Repelita Jakarta - Umat Islam di Indonesia dan berbagai belahan dunia akan segera memasuki bulan Ramadan dengan Muhammadiyah telah menetapkan awal puasa pada Rabu delapan belas Februari dua ribu dua puluh enam sehingga malam ini sudah dapat melaksanakan salat tarawih.
Pemerintah kemungkinan besar akan menetapkan satu Ramadan tahun ini jatuh pada Kamis sembilan belas Februari dua ribu dua puluh enam sehingga terdapat potensi perbedaan satu hari dalam penetapan awal bulan puasa.

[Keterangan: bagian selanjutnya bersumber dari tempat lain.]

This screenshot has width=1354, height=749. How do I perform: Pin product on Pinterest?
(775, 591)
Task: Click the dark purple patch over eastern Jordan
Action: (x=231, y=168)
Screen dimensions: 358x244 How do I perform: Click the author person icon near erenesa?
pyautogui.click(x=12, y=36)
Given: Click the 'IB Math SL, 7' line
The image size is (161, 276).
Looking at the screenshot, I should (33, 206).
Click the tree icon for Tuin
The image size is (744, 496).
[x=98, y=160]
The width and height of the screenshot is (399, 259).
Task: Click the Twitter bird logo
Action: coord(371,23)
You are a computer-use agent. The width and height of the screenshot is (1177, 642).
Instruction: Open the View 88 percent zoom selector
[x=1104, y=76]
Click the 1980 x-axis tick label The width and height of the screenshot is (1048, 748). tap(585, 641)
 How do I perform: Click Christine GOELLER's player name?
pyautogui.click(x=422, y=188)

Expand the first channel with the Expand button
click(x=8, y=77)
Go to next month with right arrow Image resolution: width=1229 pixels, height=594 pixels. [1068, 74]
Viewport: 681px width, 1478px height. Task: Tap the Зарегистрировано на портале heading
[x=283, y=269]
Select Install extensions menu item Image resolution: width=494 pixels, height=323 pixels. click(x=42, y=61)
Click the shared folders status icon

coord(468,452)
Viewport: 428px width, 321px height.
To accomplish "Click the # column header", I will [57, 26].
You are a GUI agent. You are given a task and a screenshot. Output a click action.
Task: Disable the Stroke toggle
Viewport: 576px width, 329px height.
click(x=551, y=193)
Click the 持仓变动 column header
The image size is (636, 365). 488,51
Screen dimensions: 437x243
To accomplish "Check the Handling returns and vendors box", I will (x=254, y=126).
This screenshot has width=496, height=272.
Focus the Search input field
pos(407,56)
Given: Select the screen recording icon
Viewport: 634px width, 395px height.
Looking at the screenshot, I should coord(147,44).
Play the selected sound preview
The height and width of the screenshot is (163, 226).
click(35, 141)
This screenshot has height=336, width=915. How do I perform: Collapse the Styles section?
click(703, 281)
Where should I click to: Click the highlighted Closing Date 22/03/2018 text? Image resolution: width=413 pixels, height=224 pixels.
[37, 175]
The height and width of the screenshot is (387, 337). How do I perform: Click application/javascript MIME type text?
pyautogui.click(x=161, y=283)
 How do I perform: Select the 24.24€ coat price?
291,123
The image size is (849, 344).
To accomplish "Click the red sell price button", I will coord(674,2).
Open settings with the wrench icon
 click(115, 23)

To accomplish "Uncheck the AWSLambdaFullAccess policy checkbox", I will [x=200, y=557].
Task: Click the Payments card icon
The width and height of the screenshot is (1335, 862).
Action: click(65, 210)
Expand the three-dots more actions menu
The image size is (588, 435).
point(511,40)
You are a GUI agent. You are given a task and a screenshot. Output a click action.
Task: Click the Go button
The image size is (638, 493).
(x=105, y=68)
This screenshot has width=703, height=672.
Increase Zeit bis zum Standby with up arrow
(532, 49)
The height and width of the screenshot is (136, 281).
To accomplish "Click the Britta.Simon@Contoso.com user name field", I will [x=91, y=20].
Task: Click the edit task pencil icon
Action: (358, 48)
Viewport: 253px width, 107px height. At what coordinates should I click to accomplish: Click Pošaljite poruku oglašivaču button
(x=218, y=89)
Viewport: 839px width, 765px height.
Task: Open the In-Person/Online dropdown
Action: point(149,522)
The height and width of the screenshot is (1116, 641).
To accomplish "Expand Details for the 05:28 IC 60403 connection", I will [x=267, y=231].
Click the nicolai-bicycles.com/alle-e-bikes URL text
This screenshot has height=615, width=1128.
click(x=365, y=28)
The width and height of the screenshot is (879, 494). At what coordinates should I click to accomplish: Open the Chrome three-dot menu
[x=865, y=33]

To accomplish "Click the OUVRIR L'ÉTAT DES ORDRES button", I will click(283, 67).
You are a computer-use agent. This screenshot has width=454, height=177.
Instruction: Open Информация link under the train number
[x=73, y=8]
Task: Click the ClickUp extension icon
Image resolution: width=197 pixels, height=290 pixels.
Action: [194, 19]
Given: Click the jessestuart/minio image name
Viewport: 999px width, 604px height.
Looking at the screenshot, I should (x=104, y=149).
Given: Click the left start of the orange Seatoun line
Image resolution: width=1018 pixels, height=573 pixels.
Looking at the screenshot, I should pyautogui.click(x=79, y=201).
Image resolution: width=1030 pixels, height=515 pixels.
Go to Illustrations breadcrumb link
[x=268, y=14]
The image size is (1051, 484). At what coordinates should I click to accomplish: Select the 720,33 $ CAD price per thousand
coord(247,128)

Perbedaan tersebut diharapkan tidak menimbulkan gejolak di tengah masyarakat dan dapat disikapi dengan penuh kearifan serta saling menghormati antar sesama umat.
Sebagian pihak justru menyuarakan kekhawatiran bahwa pidato Presiden Prabowo Subianto berpotensi menciptakan perdebatan sengit dan pro kontra yang cukup keras selama bulan suci.
Oleh karena itu muncul harapan agar Presiden Prabowo tidak menyampaikan pidato selama periode Ramadan guna menjaga ketenangan serta kekhusyukan ibadah puasa umat Islam.
Ungkapan tersebut tercermin dalam postingan Ahmad Tsauri di Facebook yang menyatakan Biar rakyat tenang puasa berharap Prabowolibur pidato dan mendapat ribuan suka dari pengguna media sosial.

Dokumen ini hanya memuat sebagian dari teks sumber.